Irish Teacher: Wellbeing in schools? Let's provide proper facilities instead

"...a smug ‘job done’ attitude won’t lessen the sobering reality – that a class is sitting down for yet another hour instead of, I don’t know, moving around a bit"
Irish Teacher: Wellbeing in schools? Let's provide proper facilities instead

Jennifer Horgan: "here we are in 2023, moving backwards, not forwards"

Here’s an idea. Let’s talk a little less about wellbeing in curricula, and provide proper facilities instead.

I love words and I pay attention to them. I recognise when they’re being used to distract and conceal. Wellbeing is one such word. Any teacher can give a wellbeing lesson to tick a box. We can lecture young people on the importance of a balanced diet and regular exercise. We can stay up late at night finding the best images, the most impactful statistics to really make that PowerPoint pop. But a smug ‘job done’ attitude won’t lessen the sobering reality – that a class is sitting down for yet another hour instead of, I don’t know, moving around a bit.

The problem in my school is that there’s nowhere to move. We can go for a walk if I give plenty of notice and have staff to cover the student/teacher ratio, and if the weather behaves. PE classes are bussed to local facilities for lessons. We make do. But we don’t have a pitch and we don’t have a hall.

More time needs to be given to exercise during the school day, but the problem goes beyond the curriculum. It’s infrastructural. Too many school buildings are not fit for purpose.

Some don’t exist at all. We are in our seventh year of waiting for our promised school. So, come every lunchtime, my students stand around outside or sit down inside, because there is nowhere for them to run or play.

On June 30, 2022, Norma Foley informed the Oireachtas that approximately 1,200 school building projects were in progress across the various stages of planning, design, tender and construction – most of which were expected to be either under construction or completed in the period 2021 to 2025. The Department of Education confirmed last week that 58 school building projects due to go to tender or construction this year are now on hold due to funding issues.

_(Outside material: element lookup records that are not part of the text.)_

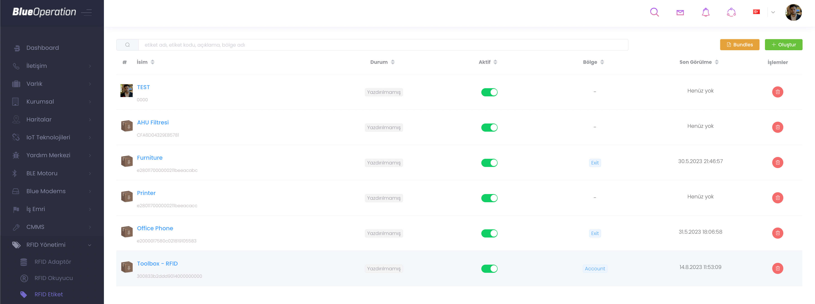Click the Turkish flag language icon
The width and height of the screenshot is (815, 304).
(756, 12)

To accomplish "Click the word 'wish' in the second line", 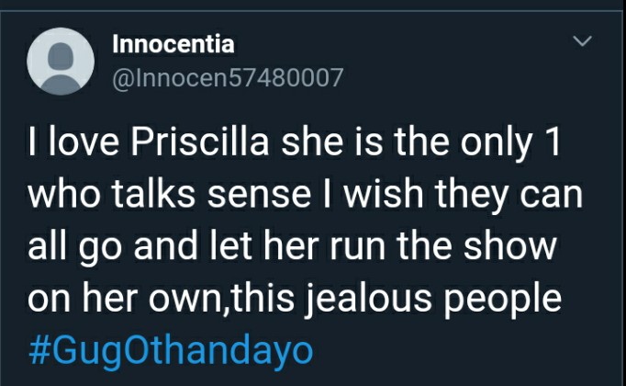I will [384, 194].
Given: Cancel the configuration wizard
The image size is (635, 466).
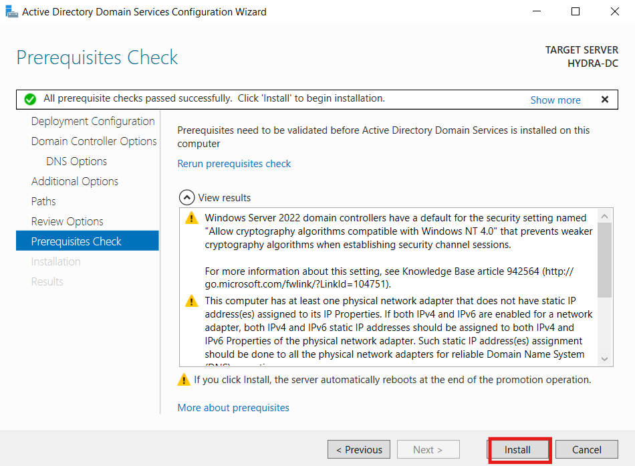Looking at the screenshot, I should point(587,449).
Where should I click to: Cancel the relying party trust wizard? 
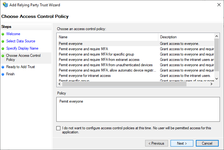207,143
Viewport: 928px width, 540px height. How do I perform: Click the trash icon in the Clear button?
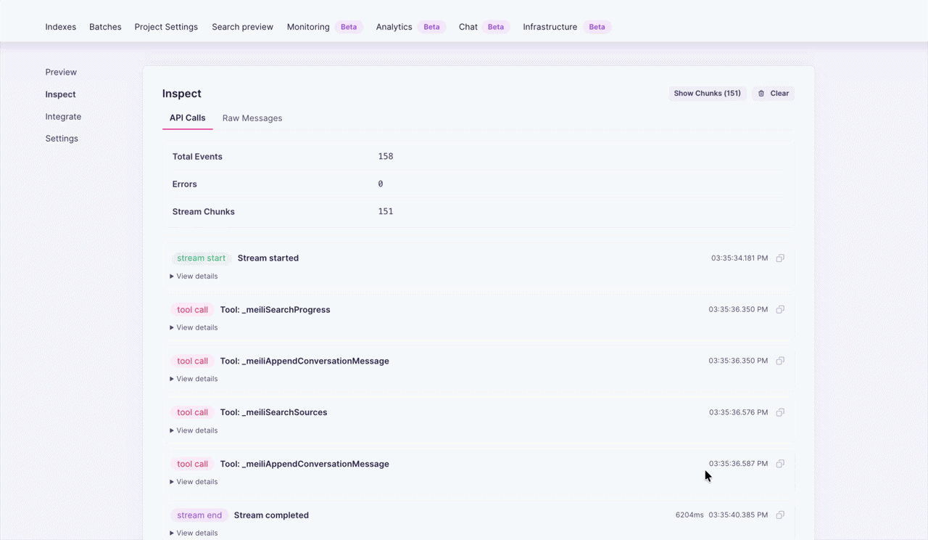pyautogui.click(x=761, y=93)
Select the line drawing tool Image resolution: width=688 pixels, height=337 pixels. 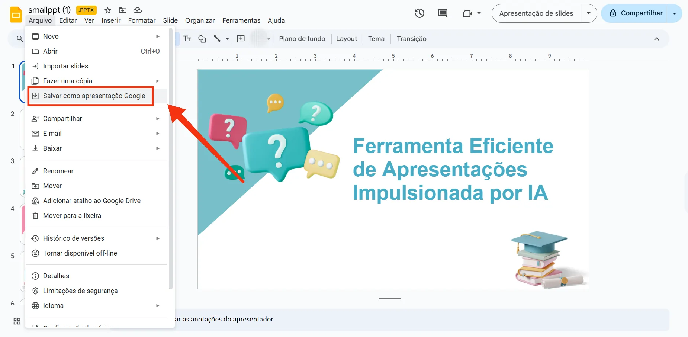click(218, 38)
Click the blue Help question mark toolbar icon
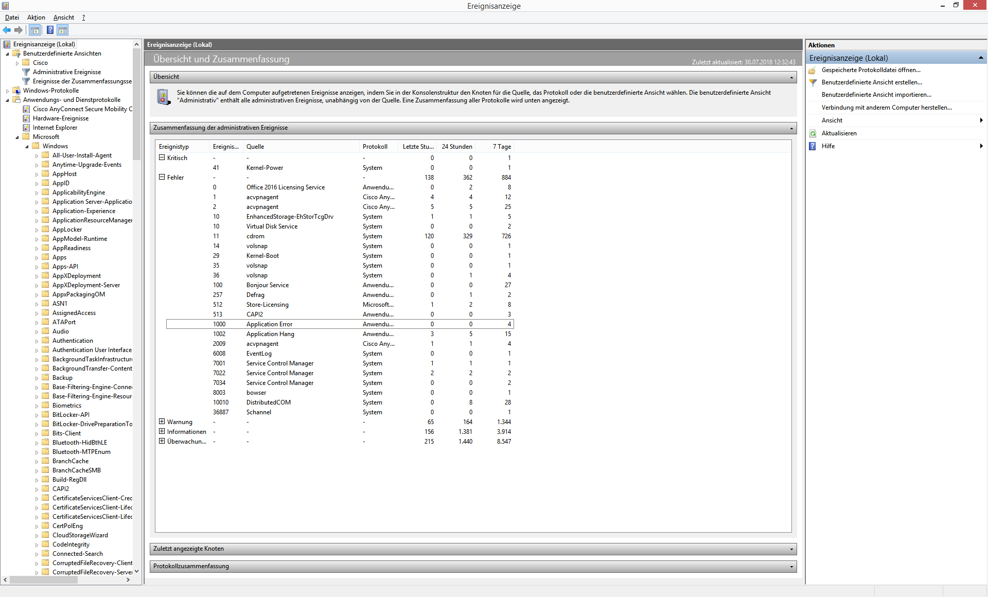 tap(50, 30)
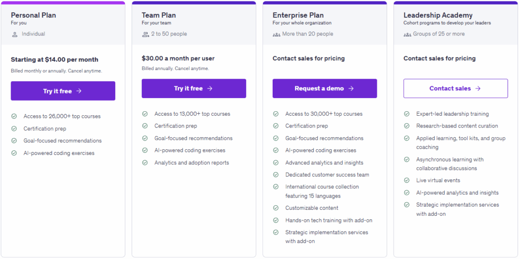Click the checkmark beside Customizable content
The height and width of the screenshot is (259, 520).
click(x=276, y=208)

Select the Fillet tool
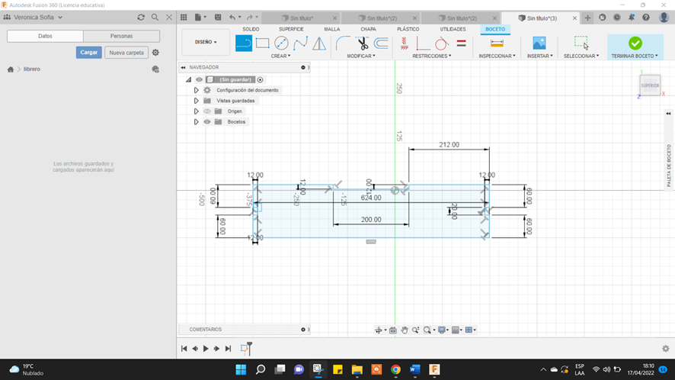tap(343, 43)
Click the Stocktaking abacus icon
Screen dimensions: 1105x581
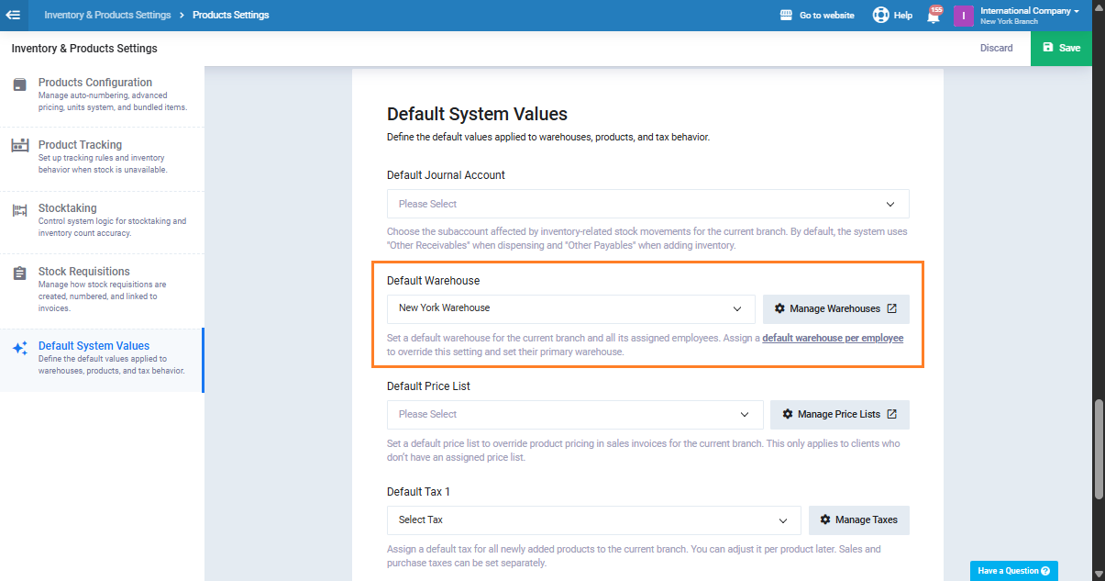pos(19,210)
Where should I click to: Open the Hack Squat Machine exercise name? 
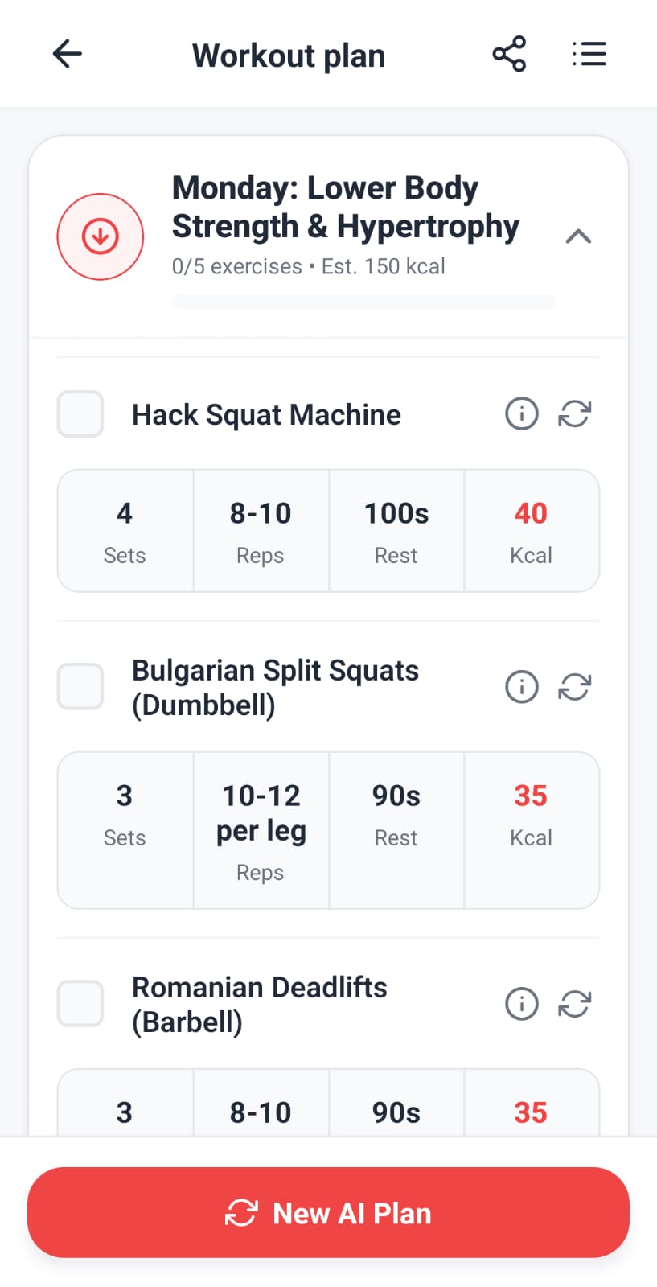click(266, 414)
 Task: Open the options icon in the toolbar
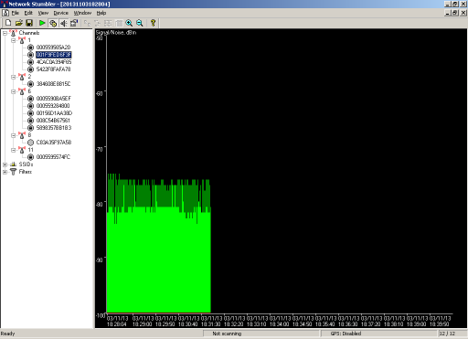[x=74, y=23]
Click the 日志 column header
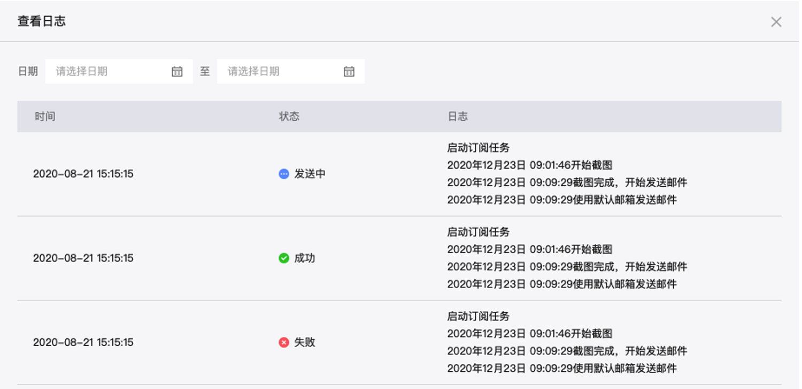Viewport: 802px width, 389px height. click(x=458, y=117)
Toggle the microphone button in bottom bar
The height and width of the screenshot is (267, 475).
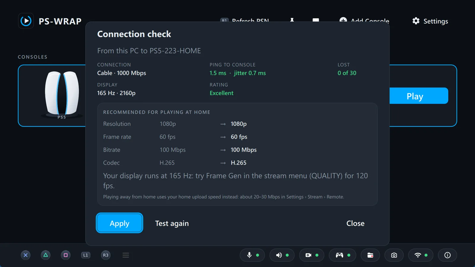[252, 255]
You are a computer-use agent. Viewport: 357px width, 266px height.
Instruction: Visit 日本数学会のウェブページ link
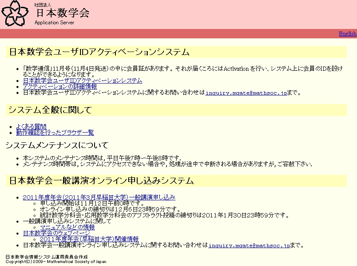56,233
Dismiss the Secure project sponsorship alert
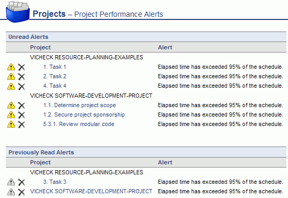 click(22, 115)
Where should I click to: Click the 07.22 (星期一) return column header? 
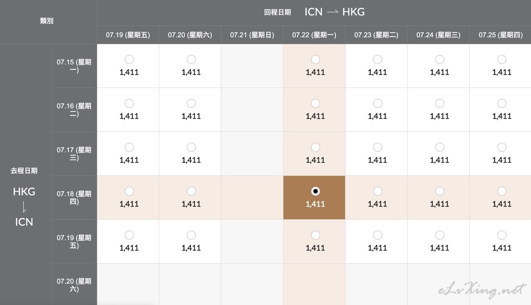tap(314, 35)
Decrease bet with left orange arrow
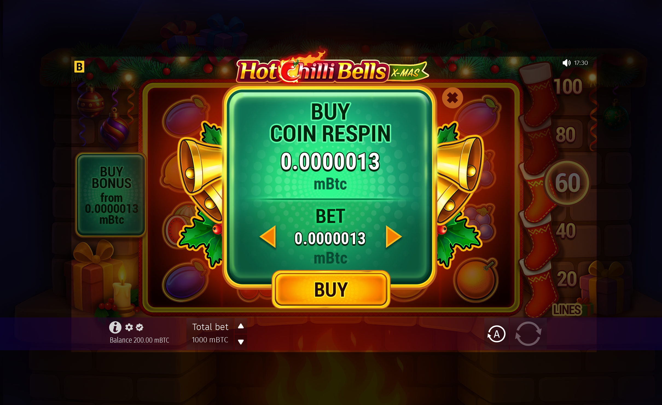The width and height of the screenshot is (662, 405). click(268, 237)
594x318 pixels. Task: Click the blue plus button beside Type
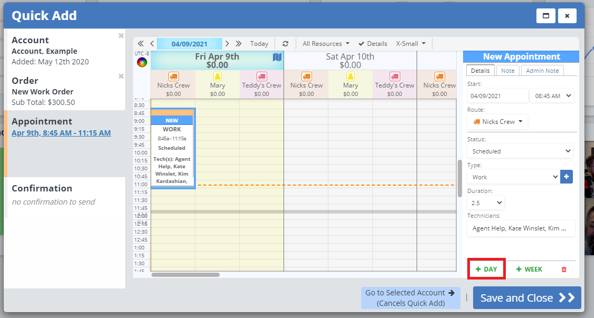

Emer Nowlan, CEO of Educate Together raised important points when she called it a “false economy” – considering the increase in temporary accommodation and transport costs; she also expressed fears that it will have a “wider impact on the school building programme”.

The cost of allowing children to sit or stand still all day is incalculable. Ireland is one of the countries with the lowest mental health rate, according to the third Annual Mental State of the World (MSW). 

An Irish expert on obesity, Dr Grace O’Malley, predicts that by 2060 over 88% of the Irish population will be overweight or obese. We need to get children moving. We need to get them eating well too. That’s what wellbeing is about at its core. We need to genuinely do wellbeing, actually pay for it, or remove it from school curricula.

We are very far off healthy school dinners, but all schools need fully equipped kitchens to teach children, of all genders, how to make a decent meal and maintain a healthy diet if we are committed to wellbeing. 

The ESRI Growing Up in Ireland research initiated in 2009 revealed that more than a quarter of our nine-year-olds were overweight at that time. The seriousness of the situation has since escalated. In a paper to Government back in 2016 the Irish Primary Principal’s Network (IPPN) stated “International health experts recommend 45 minutes of vigorous physical activity per day for primary school children”. 

It’s hard to do that when you’re surviving in prefabs without communal space in a wet climate. In the same position paper, the IPPN called for “The provision of indoor and outdoor PE facilities in all schools.”

And here we are in 2023, moving backwards, not forwards, with some schools waiting decades for adequate buildings for children.

The World Obesity Federation is calling on countries to develop and implement comprehensive national action plans to tackle the serious public health issue of obesity.

As I often do in this column, I turn my gaze towards Finland, the country that blazed a trail in the 1940s by introducing Child Health centres. In recent years, the Finnish Government has declared that children need approximately three hours of physical activity a day. They have upped their Physical Education hours but also employ non-traditional ways of teaching. I wish I had such options.

Until a true commitment to wellbeing is made in Ireland, involving appropriate spaces and facilities in our schools, young people, all young people, but especially young people from lower socio-economic backgrounds, will suffer.

Wellbeing? Spare me. If our Government isn’t willing to spend money on it, they shouldn’t expect teacher or student buy-in.